=== Input ===

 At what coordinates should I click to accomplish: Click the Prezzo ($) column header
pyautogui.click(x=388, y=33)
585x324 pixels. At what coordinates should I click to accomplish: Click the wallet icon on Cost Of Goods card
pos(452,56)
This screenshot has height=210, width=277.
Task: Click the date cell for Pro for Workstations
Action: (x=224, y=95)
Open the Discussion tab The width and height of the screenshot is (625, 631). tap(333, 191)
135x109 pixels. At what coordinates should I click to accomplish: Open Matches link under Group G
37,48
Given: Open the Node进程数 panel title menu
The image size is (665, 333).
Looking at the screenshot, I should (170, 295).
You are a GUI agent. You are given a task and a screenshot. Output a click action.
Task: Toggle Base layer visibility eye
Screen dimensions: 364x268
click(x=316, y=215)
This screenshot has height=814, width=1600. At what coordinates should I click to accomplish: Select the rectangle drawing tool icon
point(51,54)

===
=== Input ===

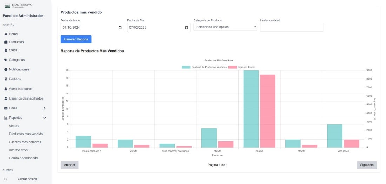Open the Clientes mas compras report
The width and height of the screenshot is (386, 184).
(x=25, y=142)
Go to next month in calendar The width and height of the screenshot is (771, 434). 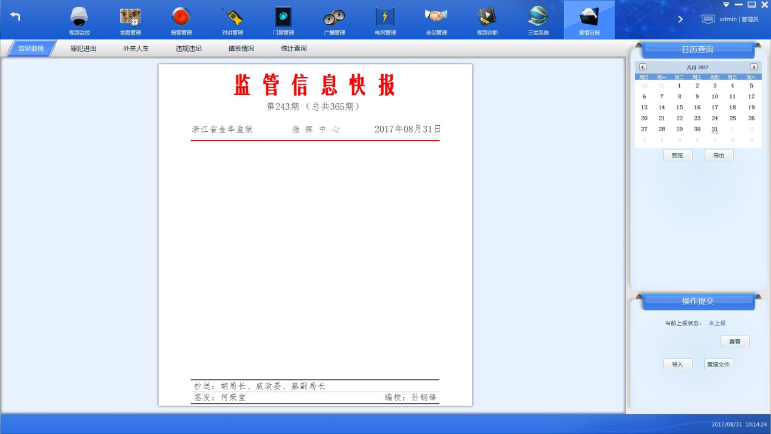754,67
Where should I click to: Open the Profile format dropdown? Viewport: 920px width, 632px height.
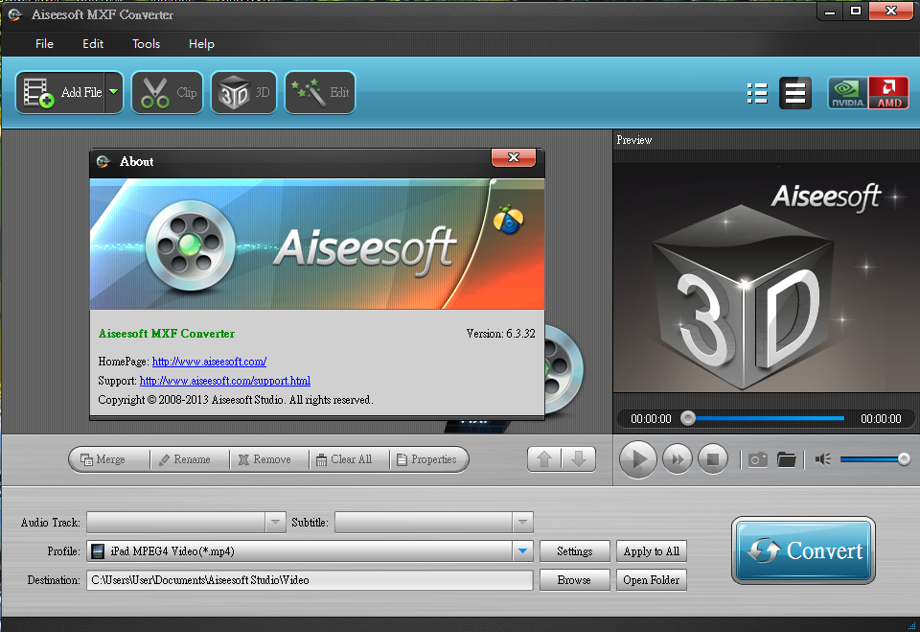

===

▶ Exercise:
Working from the material above, retype exactly the lines from the one with "($) column header" through the one with "Open the Discussion", both included, and only those lines.

▶ Solution for this task:
 At what coordinates should I click to accomplish: Click the Prezzo ($) column header
pyautogui.click(x=388, y=33)
585x324 pixels. At what coordinates should I click to accomplish: Click the wallet icon on Cost Of Goods card
pos(452,56)
This screenshot has height=210, width=277.
Task: Click the date cell for Pro for Workstations
Action: (x=224, y=95)
Open the Discussion tab The width and height of the screenshot is (625, 631). tap(333, 191)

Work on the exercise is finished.